Gina Kolata goes on to describe how the so-called science of assessing your caloric expenditure (or more precisely, how the hamster wheels at your local New York Sports Club calculate calories burned) is far from scientific.
From my days as an undergrad in the Exercise Science department at Rutgers and Temple, I knew this to be true (”That 12 minute test burned 157 calories? Fat chance.”). Now, with years of experience, application, and practice behind me, I not only know that trying to estimate your expenditure by looking at the little window of the Precor machine is nonsense, trying to exercise to lose fat (independently of changing diet) is worse than useless.
In the time I’ve been a personal trainer, I’ve personally had reported to me:
- at least 10 cases of Morton’s neuroma
- 3 Spinning accidents (where people fell off of their bikes for whatever reason)
- 8 ankle sprains from running
- at least 100 reported “tweaked my knee doing (insert cardiovascular/Aerobics activity here).”
- 50 hurt lower backs from sporting activities over the weekend
and so on and so forth (it’s time to stop when I can’t remember exact figures and start guesstimating).
The point is that all of these reported injuries occurred as a direct result of the person performing too much cardio (Example: Morton’s neuroma often occurs when a person does excessive exercise on an elliptical machine. If you push through the balls of your feet when striding, over time the fat pad overlying the connective tissue of the foot squishes outwards, like what happens when you squeeze a slightly deflated balloon. The now exposed soft structures of the foot take the full brunt of each step, irritating the nerve. The resulting pain and inflammation can be bad enough as to require surgery to alleviate.) The reason they were doing all this exercise? 9 times out of 10: “I need to lose weight.”
If you need to lose weight, eat in a manner that provides for a proper hormonal environment for fat-burning, and strength train to increase muscle mass and prevent muscle loss. Stop doing all that cardio; it’s hurting you and isn’t doing you much good anyway.
Articles like this one are useful in helping to dispel this nonsense that losing fat is a simple matter of hopping onto an exercise bike and cranking away. It’s far simpler (and yet, seemingly more difficult) than using the gym to undo the damage done in the dining room.
Some selections from the article:
1. “There also is a seldom mentioned complication in calculating calories burned during exercise: you should subtract off the number of calories you would be using if you did nothing. Almost no one does that, Dr. Bouchard said.”

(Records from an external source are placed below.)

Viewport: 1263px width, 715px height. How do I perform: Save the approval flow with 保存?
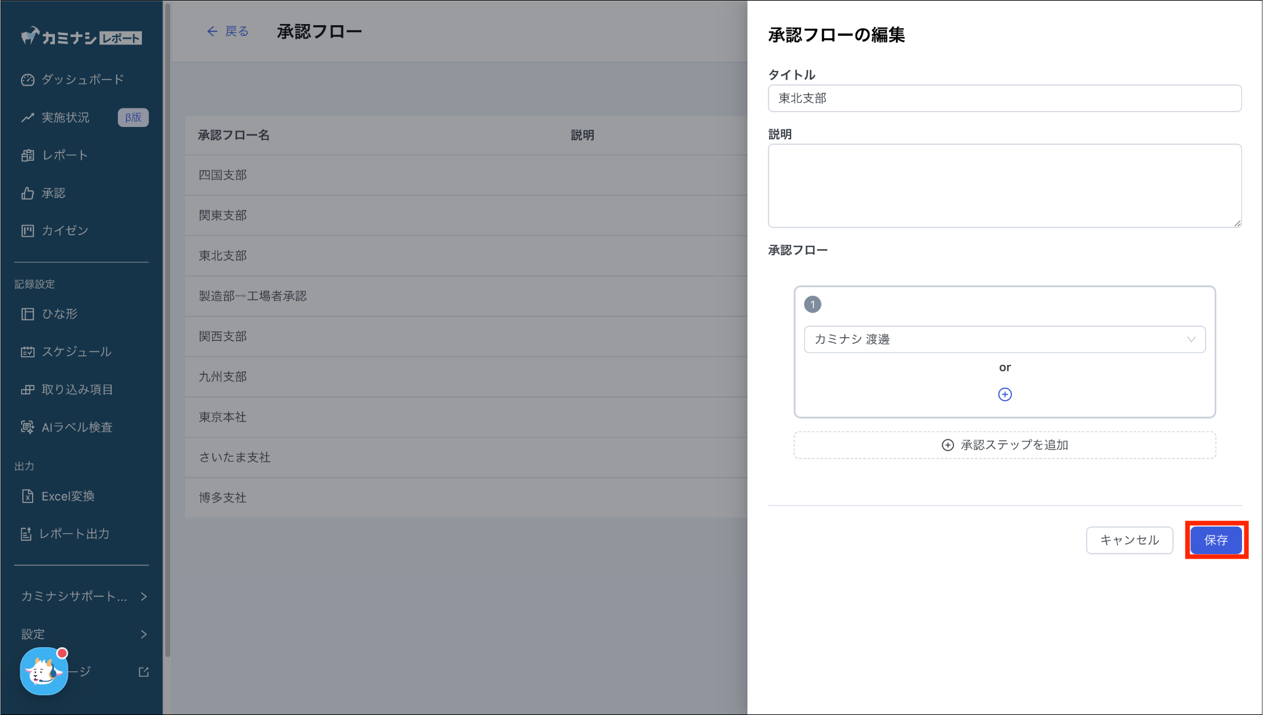1216,540
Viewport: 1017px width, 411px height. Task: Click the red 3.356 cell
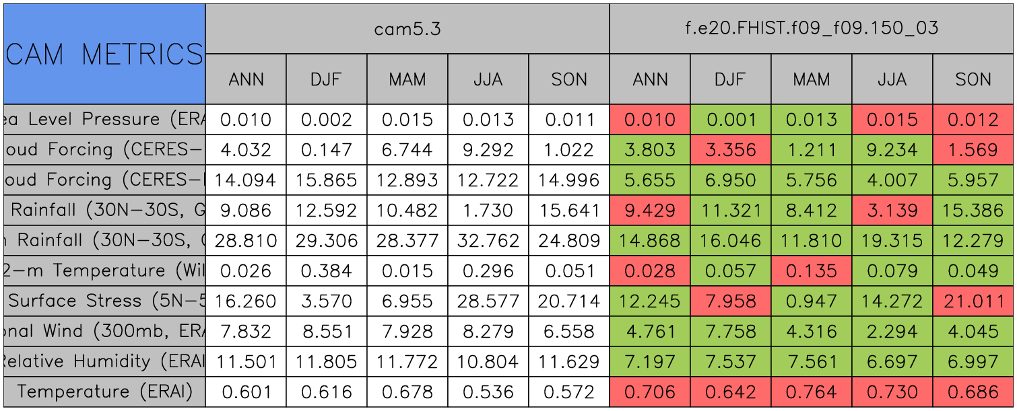pos(730,149)
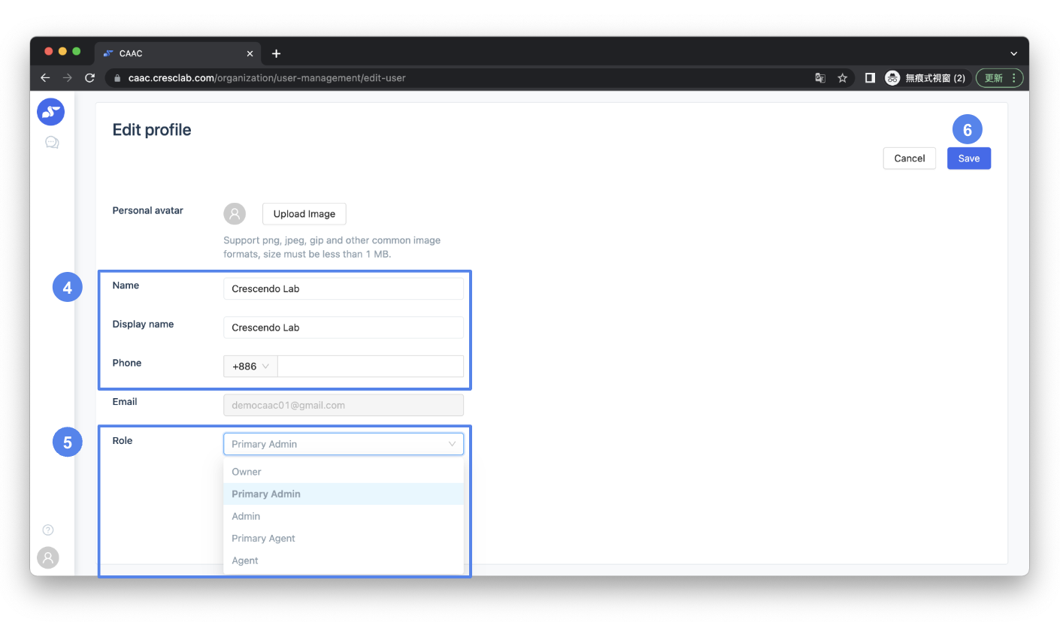Click the user profile avatar in sidebar
Image resolution: width=1060 pixels, height=628 pixels.
pyautogui.click(x=48, y=557)

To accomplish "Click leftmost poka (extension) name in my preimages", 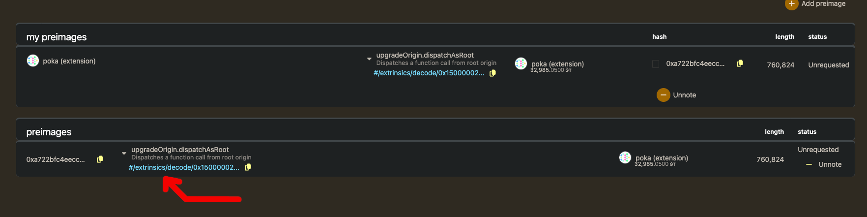I will point(69,61).
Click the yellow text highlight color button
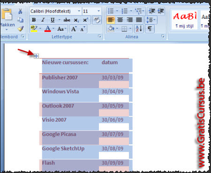Screen dimensions: 211x173 click(x=34, y=29)
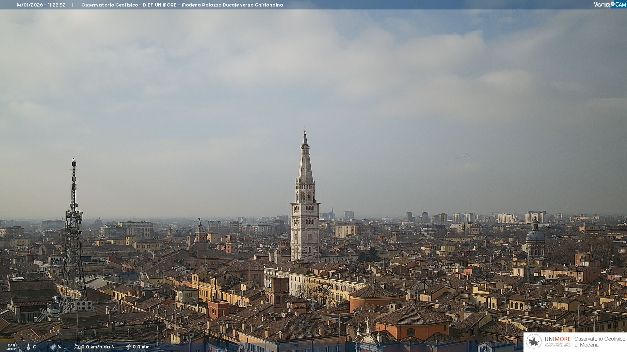
Task: Click Osservatorio Geofisico di Modena text
Action: pos(600,342)
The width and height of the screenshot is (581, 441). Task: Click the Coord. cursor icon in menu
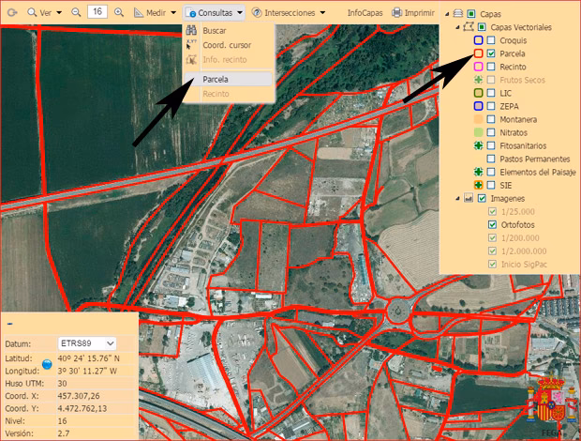[x=190, y=45]
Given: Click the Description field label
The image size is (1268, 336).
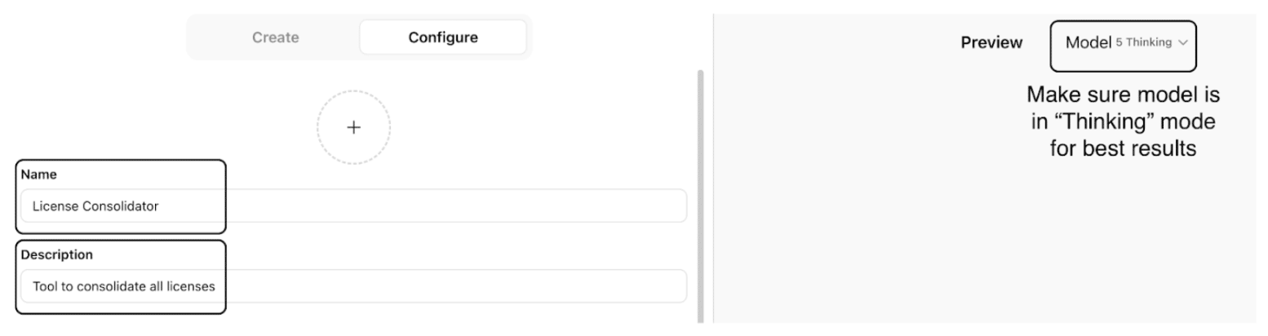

In other words, how many more calories will you have burned running for 30 minutes above and beyond someone settling in and enjoying an episode of Ninjawarrior? The answer: Not that many. Will this dissuade some folks from exercising altogether? Probably – and if it saves them from overuse injury, then all the better.

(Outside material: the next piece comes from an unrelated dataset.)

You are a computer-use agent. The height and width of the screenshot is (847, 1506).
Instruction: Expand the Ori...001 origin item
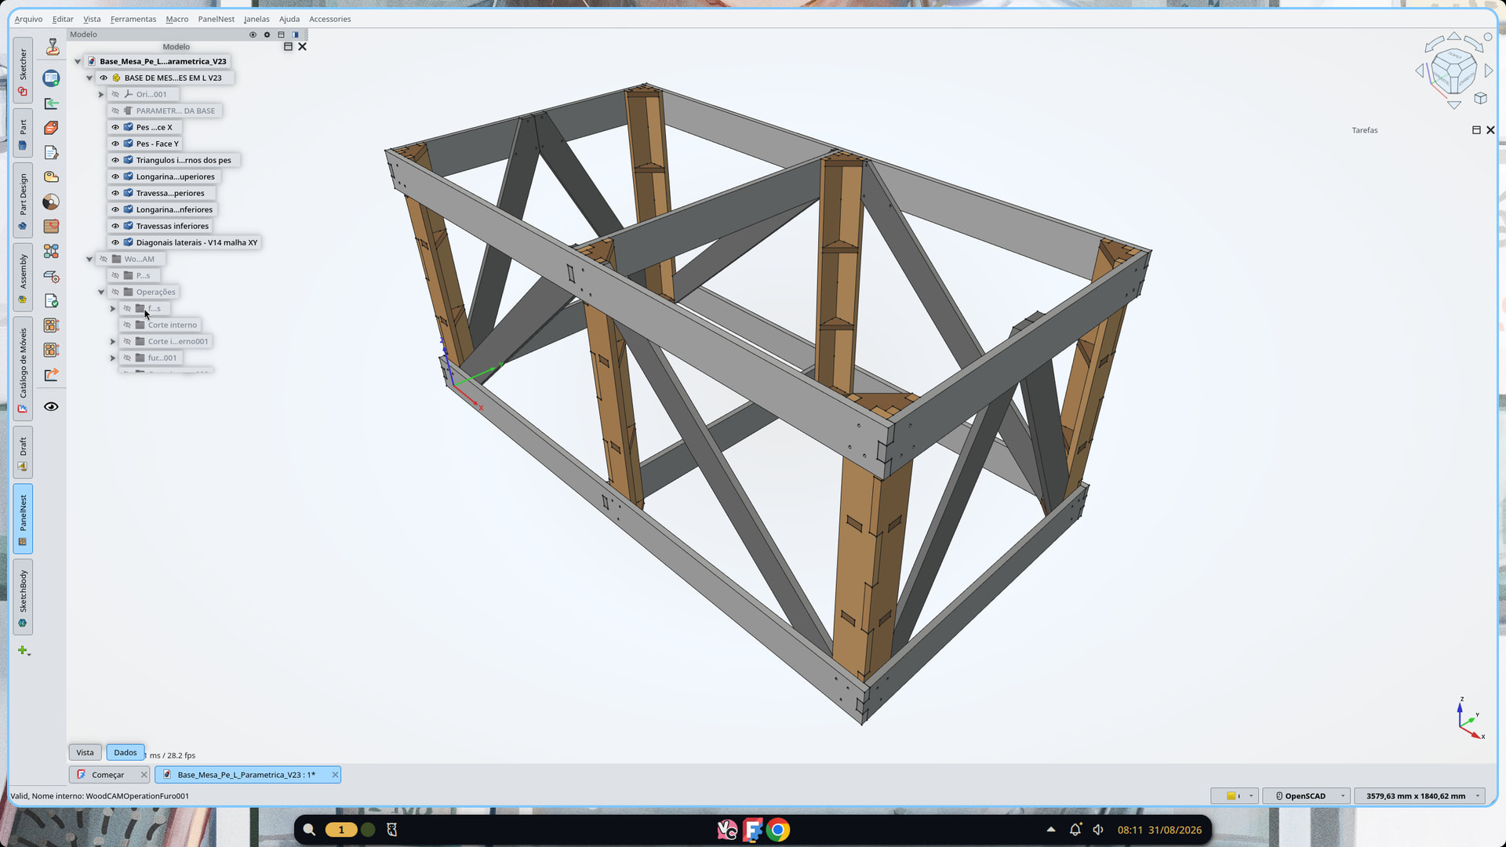click(101, 94)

Bottom line: Exercise (in the form of strength training) is important to fat loss as it prevents utilization of proteins for energy (conversion to glucose). But generalized exercise (in the form of running, ballroom dancing, archery, kickboxing, etc.) doesn’t really bring that much to the table in terms of burning extra calories. The saving grace? Exercise of all kinds improves insulin sensitivity (which is good for your health, as well as your waistline). And which form of exercise imparts the greatest improvement in insulin sensitivity? Strength training.
2. “My husband and I will never forget a mathematician at a meeting we attended when we were graduate students. He proudly announced that he could eat a piece of pie because he had just run a quarter-mile on the track.”

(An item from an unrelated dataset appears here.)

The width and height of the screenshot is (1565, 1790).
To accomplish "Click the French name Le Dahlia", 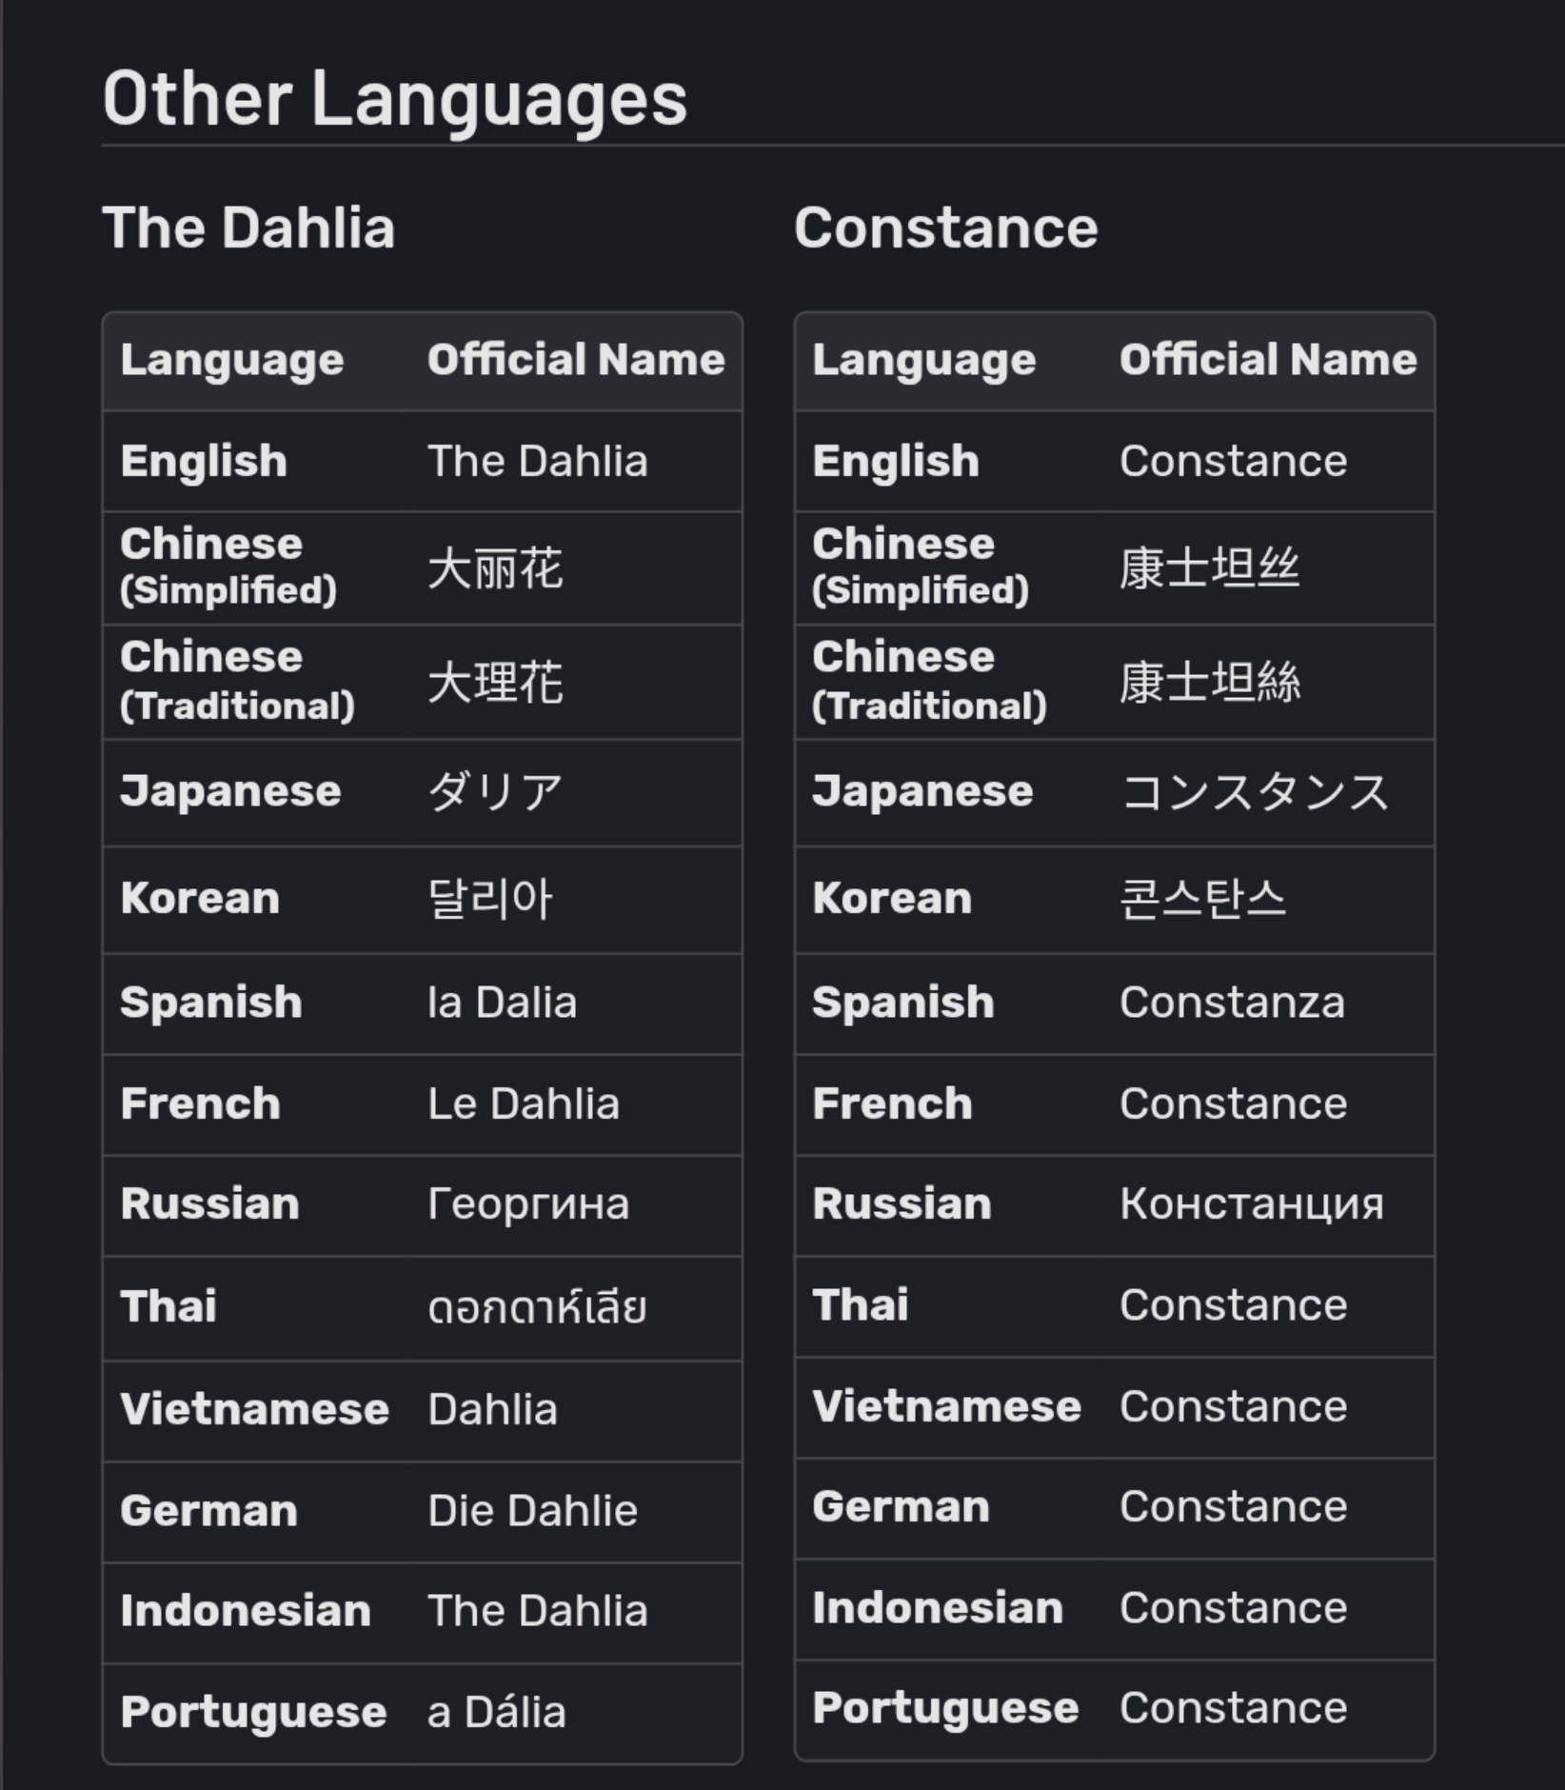I will tap(524, 1104).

This is exactly the kind of idiocy that needs to stop. First, while it helps to think of it in these terms for ease of understanding concepts, the body isn’t a simple ATM machine based on a calories in/calories out model – hormonal factors muddy up the waters a great deal. Secondly, if you’re looking to lose fat, it takes far less time to not eat the pie than to run the quarter-mile (and it saves a great deal of wear and tear on the joints as well). Lastly, exercising to lose weight just doesn’t work. It doesn’t. Many have tried (you probably know some of them), and most have failed. Even Dr. Stephen Blair, whose life’s work is studying the benefits of exercise, can’t seem to make it work. In those lucky individuals who have been successful by controlling weight “through exercise”, two things are usually true:
a. They are insulin sensitive, and so the exercise serves to amplify that effect, and
b. They have changed their diets as well.
Mostly b.
3. “But for most people, calories burned should not matter, Dr. Clifford said.”
Agreed, 100%. Do the activity because you enjoy it, not because you think you have to (because you don’t). Attend to fat loss mainly through dietary means, since that’s the path with greatest success anyway.